Publication year: 2014

Pages: 2923-2935

Journal: Antioxidants & Redox Signaling

Volume number: 20

Issue number: 18

ISSN: 1523-0864

eISSN: 1557-7716

Open access status: Green

DOI Link: https://doi.org/10.1089/ars.2013.5553

Publisher: Mary Ann Liebert

Abstract: 
Aims: Due to its life in different hosts and environments, the human malaria parasite Plasmodium falciparum is exposed to oxidative and nitrosative challenges.
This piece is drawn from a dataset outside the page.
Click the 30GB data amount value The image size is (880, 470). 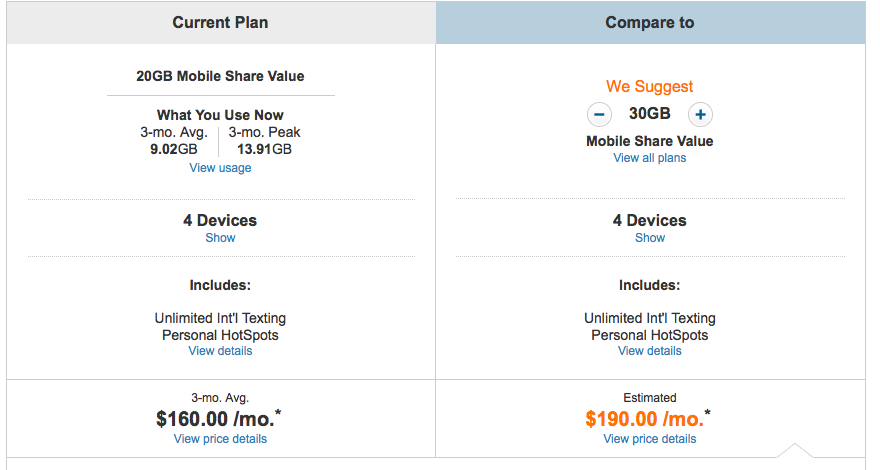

Nitric oxide (NO) and NO-derived reactive nitrogen species can constitute nitrosative stress and play a major role in NO-related signaling. However, the mode of action of NO and its targets in P. falciparum have hardly been characterized. Protein S-nitrosylation (SNO), a post-translational modification of protein cysteine thiols, has emerged as a principal mechanism by which NO exerts diverse biological effects. Despite its potential importance, SNO has hardly been studied in human malaria parasites. Using a biotin-switch approach coupled to mass spectrometry, we systemically studied SNO in P. falciparum cell extracts. Results: We identified 319 potential targets of SNO that are widely distributed throughout various cellular pathways. Glycolysis in the parasite was found to be a major target, with glyceraldehyde-3-phosphate dehydrogenase being strongly inhibited by S-nitrosylation of its active site cysteine. Furthermore, we show that P. falciparum thioredoxin 1 (PfTrx1) can be S-nitrosylated at its nonactive site cysteine (Cys43). Mechanistic studies indicate that PfTrx1 possesses both denitrosylating and transnitrosylating activities mediated by its active site cysteines and Cys43, respectively. Innovation: This work provides first insights into the S-nitrosoproteome of P. falciparum and suggests that the malaria parasite employs the thioredoxin system to deal with nitrosative challenges. Conclusion: Our results indicate that SNO may influence a variety of metabolic processes in P. falciparum and contribute to our understanding of NO-related signaling processes and cytotoxicity in the parasites.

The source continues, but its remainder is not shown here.